Sappiamo bene che le scissioni politiche sono quanto di più rovinoso possa accadere ad ogni partito, piccolo o grande che sia. Il Partito Socialista, poi, lo sa meglio di tutti, perché la sua lunga storia, durata ormai 120 anni, ha trovato in una disastrosa scissione il primo vero macigno caduto su un lungo e glorioso cammino.
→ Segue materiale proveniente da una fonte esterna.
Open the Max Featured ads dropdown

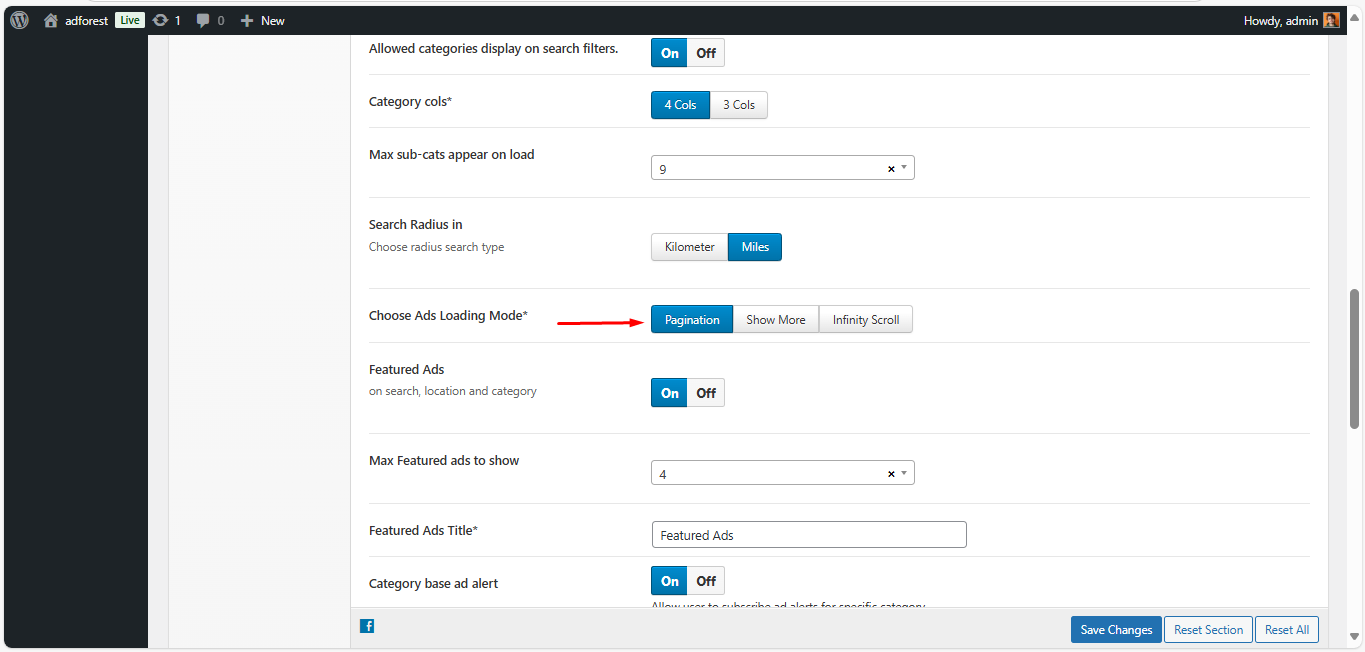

Figuriamoci dunque se si vuole mettere il cartello “fine” dopo tanti anni proprio con una situazione analoga.

Qual è dunque la strada da percorrere oggi?

Non mi pare che quella del “camerierato” in “corte altrui” sia più praticabile in alcuna maniera, si rischia infatti, in questo modo, di non ricevere la “mancia” nemmeno da coloro che, fino a ieri, si credevano destinati a restare fuori della porta con il cappello in mano.

Allora la vera strada resta quella dell'autonomia, delle liste autonome collegate ad un progetto di rilancio della sinistra su basi socialiste, ove ciò sia possibile e come già in alcune regioni si è fatto “eroicamente” e con qualche importante risultato che ha salvato ancora il nome e il simbolo del nostro partito, oppure, se ciò debba essere più difficile, si deve contribuire a rafforzare una componente politica alla sinistra del PD, collaborando in particolare, soprattutto in sede locale, con forze politiche di sinistra come la FED e SEL, mettendo quindi in piedi, di fatto, una sorte di Linke italiana che possa giovarsi, in alcuni casi, anche dei contributi unitari di liste civiche, per sostenere candidature che possano realmente “fare la differenza” rispetto a situazioni in cui quelle del PD e del PdL rappresentino solo “piccole varianti su un unico tema”.

Per assumere questa posizione coerente, chiara e trasparente in tutto il Paese, ci vuole sicuramente molta intraprendenza, quella che non ti fa dire, di fronte al ricatto dei “bravi” che hanno come unico obiettivo il controllo del territorio e delle sue clientele: “uno il coraggio non se lo può dare”.

No, cari compagni, noi ce lo dobbiamo dare, perché statene certi, se non ce lo diamo noi, non ce lo darà sicuramente nessun altro, perché se non faremo così, il consenso che cerchiamo non sarà mai abbondante, se non faremo così..ci resterà solo la litania sempre più sommessa e con un fil di voce del solito Don Abbondio.